Fotografía · 2022
Nunca me voy a transformar en ti
Un álbum de lo que no se fotografió
Cuando mi hijo Alexis era pequeño y me acompañaba a reuniones con otros desarrolladores de software, le preguntaban si se iba a dedicar a lo mismo que su papá. Siempre respondía que no — no sabía a qué, pero no quería estar todo el día frente a un computador. Años después se convirtió en desarrollador de software. Hace poco me preguntó por una cámara que quería comprar. Hoy tampoco comparte aquella respuesta.
Pero este proyecto no es sobre esa negación que el tiempo se encargó de desmentir. Es sobre lo que encontré — o más bien lo que no encontré — al buscar las imágenes que dieran cuenta de esos años. Durante la infancia de Alexis, yo no tenía práctica fotográfica. Las pocas imágenes que sobreviven son vernáculas: de baja resolución, con encuadres casuales, la torpeza de quien fotografía sin saber que algún día esas imágenes serán lo único que quede de un tiempo que no vuelve.

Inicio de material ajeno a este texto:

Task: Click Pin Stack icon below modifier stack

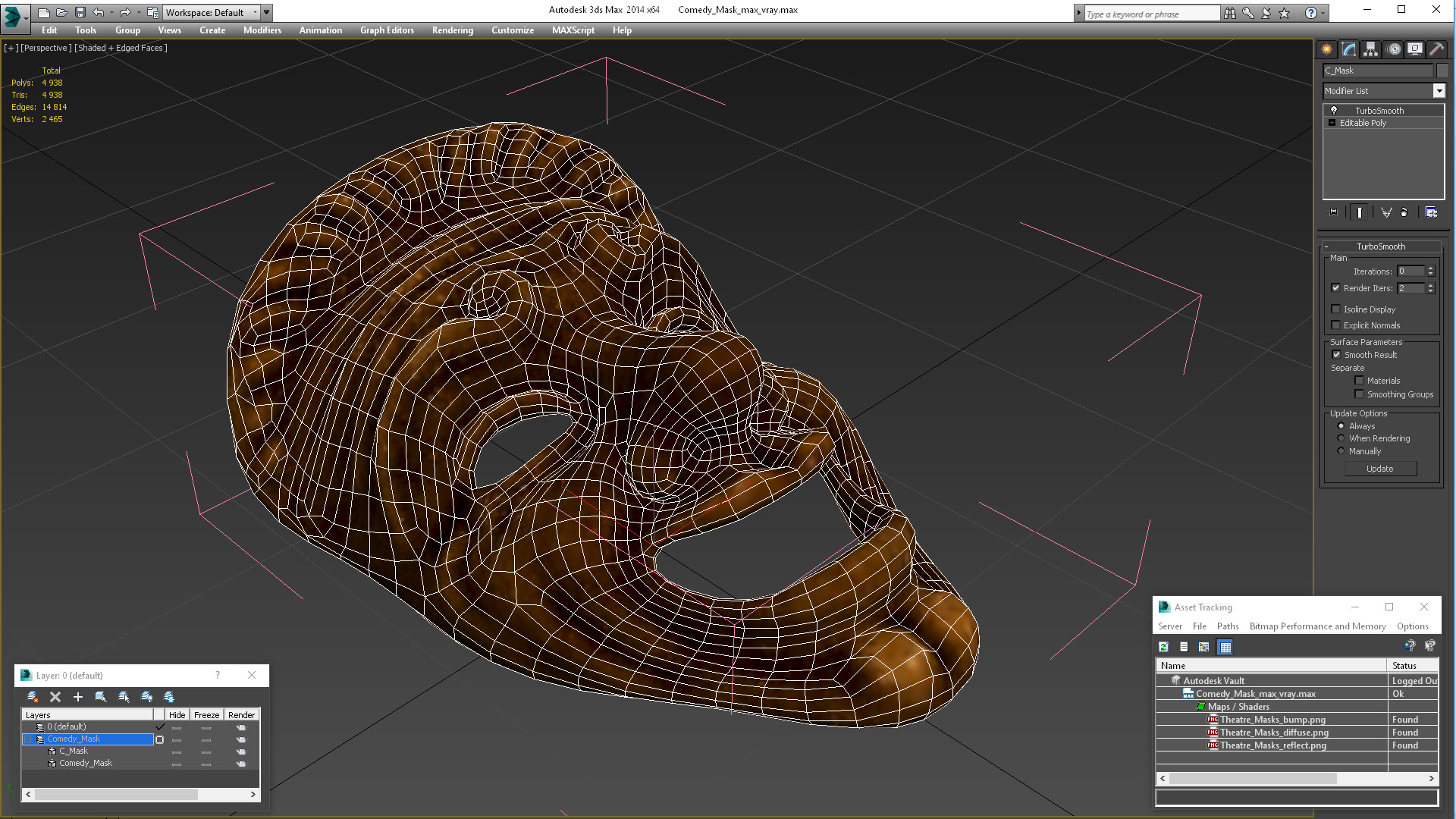Action: click(x=1333, y=212)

_Nunca me voy a transformar en ti_ está dispuesto como un álbum familiar — pero un álbum que no disimula sus vacíos. Lo que falta pesa tanto como lo que está. Cada hueco señala un momento que ocurrió sin que nadie lo detuviera: una tarde cualquiera, un gesto que ya no recuerdo con precisión, el crecimiento lento que solo se advierte cuando ya sucedió. Hay una crueldad silenciosa al descubrir que los años más importantes fueron también los menos registrados.

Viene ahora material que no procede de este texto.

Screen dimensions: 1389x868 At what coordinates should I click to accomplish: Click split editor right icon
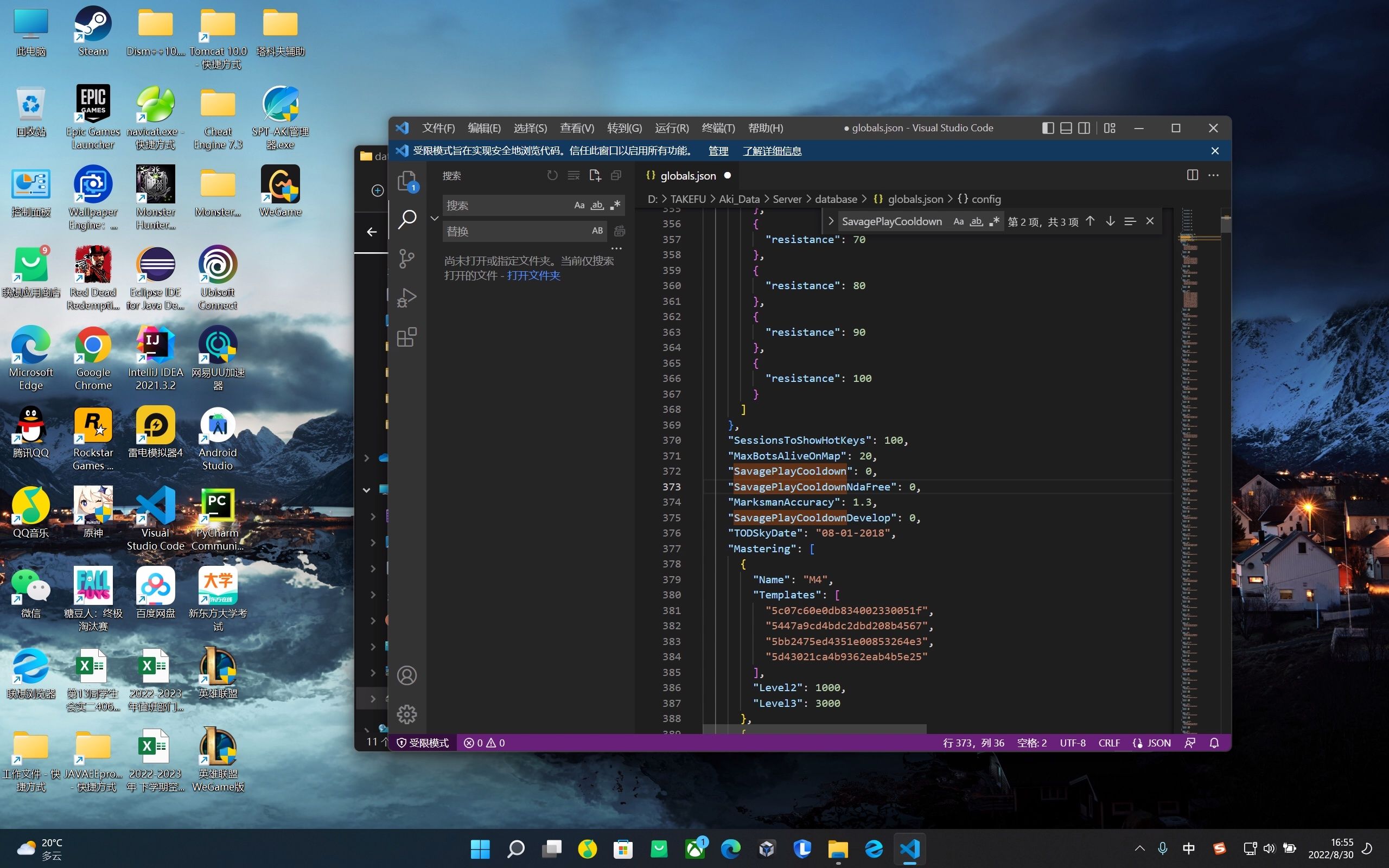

Las imágenes que existen son fragmentarias, insuficientes, imperfectas. No intento corregirlas ni completar lo que no se capturó. Las dispongo tal como llegaron a mí — con toda su precariedad — y dejo que los espacios en blanco hablen de aquello que la memoria insiste en conservar, pero que la fotografía nunca alcanzó.
Es, al final, un registro de dos ausencias que se espejan: la del hijo, que inevitablemente se transforma en aquello que juró no ser, y la del padre, que no tuvo la cámara cuando debió tenerla. Una llegó con el tiempo. La otra, el tiempo ya no puede reparar.